**SOURCE RECORDS:**
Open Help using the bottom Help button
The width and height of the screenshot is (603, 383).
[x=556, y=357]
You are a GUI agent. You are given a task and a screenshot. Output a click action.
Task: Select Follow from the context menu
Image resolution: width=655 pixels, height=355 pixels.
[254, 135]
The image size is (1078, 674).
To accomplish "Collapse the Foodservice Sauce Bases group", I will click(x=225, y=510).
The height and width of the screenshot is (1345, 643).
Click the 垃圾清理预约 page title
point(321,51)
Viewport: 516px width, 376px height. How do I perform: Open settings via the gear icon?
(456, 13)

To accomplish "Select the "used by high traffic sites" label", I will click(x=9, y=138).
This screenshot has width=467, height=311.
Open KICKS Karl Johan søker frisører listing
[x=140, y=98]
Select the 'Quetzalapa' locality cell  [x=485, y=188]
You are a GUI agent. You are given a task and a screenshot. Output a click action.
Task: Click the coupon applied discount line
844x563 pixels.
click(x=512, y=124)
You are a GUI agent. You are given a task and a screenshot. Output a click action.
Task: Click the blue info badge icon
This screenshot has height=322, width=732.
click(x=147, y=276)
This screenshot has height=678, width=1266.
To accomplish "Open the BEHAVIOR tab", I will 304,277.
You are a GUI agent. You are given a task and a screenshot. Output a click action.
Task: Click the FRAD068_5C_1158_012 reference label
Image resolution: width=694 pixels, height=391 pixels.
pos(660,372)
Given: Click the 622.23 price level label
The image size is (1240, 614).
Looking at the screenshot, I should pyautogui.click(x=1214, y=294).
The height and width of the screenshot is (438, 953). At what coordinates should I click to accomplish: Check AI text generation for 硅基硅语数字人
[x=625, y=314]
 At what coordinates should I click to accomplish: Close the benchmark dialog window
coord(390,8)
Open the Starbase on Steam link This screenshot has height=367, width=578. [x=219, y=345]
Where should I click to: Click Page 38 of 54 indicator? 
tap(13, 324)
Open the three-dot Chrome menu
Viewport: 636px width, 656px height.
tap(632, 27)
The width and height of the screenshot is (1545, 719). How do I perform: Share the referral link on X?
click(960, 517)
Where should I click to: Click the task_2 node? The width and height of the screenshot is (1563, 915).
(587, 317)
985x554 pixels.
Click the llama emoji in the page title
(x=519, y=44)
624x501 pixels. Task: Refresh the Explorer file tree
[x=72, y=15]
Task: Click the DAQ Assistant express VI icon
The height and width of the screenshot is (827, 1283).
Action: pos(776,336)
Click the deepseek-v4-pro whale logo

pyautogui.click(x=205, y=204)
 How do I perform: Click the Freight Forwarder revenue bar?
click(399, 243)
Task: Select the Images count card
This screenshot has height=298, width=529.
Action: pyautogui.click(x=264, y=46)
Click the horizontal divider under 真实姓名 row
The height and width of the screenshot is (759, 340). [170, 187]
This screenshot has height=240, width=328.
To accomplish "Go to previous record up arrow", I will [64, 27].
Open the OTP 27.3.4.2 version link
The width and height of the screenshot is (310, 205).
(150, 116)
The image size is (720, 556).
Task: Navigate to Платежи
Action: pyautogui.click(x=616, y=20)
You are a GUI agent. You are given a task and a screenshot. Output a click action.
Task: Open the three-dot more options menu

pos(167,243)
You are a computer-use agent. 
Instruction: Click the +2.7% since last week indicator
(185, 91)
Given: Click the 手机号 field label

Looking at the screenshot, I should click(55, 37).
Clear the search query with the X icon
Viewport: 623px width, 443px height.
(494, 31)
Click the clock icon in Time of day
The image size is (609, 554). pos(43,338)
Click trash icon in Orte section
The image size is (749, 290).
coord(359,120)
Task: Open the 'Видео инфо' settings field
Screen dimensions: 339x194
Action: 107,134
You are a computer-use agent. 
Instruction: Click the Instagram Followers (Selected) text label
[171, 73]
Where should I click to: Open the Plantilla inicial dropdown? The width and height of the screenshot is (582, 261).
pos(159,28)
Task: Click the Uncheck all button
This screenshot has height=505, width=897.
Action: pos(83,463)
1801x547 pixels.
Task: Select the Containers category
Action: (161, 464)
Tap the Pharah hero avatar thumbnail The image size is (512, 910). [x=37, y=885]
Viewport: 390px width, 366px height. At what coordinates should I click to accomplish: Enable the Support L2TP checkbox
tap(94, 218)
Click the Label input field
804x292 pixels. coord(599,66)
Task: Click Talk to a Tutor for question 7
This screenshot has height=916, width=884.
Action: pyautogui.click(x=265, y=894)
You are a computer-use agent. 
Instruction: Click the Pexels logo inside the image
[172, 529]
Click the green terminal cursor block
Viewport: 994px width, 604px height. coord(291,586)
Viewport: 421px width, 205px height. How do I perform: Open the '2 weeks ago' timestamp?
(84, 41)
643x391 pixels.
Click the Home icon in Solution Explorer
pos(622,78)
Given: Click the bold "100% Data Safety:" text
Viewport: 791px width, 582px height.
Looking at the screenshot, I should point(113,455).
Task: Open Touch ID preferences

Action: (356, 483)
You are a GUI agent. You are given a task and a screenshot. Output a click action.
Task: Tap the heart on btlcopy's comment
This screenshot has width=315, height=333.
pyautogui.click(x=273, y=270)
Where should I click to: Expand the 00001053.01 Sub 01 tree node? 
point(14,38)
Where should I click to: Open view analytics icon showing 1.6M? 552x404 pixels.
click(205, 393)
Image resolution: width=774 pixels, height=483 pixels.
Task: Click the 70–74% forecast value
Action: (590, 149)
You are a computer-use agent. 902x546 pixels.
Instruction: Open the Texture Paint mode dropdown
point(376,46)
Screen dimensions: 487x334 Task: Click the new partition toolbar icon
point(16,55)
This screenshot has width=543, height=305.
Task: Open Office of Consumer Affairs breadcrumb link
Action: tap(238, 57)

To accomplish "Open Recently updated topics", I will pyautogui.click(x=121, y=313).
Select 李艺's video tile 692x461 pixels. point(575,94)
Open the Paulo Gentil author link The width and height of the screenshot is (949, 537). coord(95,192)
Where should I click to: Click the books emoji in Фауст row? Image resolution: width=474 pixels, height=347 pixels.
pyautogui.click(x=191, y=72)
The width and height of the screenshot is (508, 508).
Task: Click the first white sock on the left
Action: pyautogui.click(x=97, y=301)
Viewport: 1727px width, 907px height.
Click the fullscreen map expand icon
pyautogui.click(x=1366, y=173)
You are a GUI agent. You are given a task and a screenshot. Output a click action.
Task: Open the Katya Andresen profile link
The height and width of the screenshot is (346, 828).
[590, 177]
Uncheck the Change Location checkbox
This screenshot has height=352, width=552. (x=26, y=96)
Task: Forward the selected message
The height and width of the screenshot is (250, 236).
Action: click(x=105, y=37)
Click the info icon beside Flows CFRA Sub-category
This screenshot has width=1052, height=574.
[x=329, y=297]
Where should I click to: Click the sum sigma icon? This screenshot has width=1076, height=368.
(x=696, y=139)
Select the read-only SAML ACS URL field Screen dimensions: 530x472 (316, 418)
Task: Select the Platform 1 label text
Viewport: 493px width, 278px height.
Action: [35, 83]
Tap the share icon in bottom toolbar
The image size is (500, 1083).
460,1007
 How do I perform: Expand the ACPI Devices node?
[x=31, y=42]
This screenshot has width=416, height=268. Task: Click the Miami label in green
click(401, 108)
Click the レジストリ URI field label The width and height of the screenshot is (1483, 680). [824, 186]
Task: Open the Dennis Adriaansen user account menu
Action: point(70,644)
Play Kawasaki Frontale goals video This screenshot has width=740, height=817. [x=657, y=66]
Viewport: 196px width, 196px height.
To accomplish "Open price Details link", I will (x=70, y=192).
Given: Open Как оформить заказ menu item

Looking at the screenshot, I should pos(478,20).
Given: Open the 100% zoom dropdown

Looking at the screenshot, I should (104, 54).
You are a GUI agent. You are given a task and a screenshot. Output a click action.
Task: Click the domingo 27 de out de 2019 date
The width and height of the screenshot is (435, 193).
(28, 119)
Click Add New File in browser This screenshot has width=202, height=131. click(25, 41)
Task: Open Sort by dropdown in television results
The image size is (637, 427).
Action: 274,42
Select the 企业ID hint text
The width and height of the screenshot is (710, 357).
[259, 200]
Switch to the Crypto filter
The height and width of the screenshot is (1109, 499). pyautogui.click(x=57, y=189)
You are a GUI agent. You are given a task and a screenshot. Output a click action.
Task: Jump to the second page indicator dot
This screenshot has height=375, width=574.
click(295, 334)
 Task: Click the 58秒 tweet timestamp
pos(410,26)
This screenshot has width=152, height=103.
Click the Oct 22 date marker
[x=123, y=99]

**REQUIRED ACTION:**
All lines above from the one holding "This screenshot has width=416, height=268." to the one holding "Task: Open Sort", inclusive, are to be copied exactly; no other line is wanted.

**SOLUTION BELOW:**
This screenshot has width=416, height=268. Task: Click the Miami label in green
click(401, 108)
Click the レジストリ URI field label The width and height of the screenshot is (1483, 680). [824, 186]
Task: Open the Dennis Adriaansen user account menu
Action: point(70,644)
Play Kawasaki Frontale goals video This screenshot has width=740, height=817. [x=657, y=66]
Viewport: 196px width, 196px height.
To accomplish "Open price Details link", I will (x=70, y=192).
Given: Open Как оформить заказ menu item

Looking at the screenshot, I should pos(478,20).
Given: Open the 100% zoom dropdown

Looking at the screenshot, I should (104, 54).
You are a GUI agent. You are given a task and a screenshot. Output a click action.
Task: Click the domingo 27 de out de 2019 date
The width and height of the screenshot is (435, 193).
(28, 119)
Click Add New File in browser This screenshot has width=202, height=131. click(25, 41)
Task: Open Sort by dropdown in television results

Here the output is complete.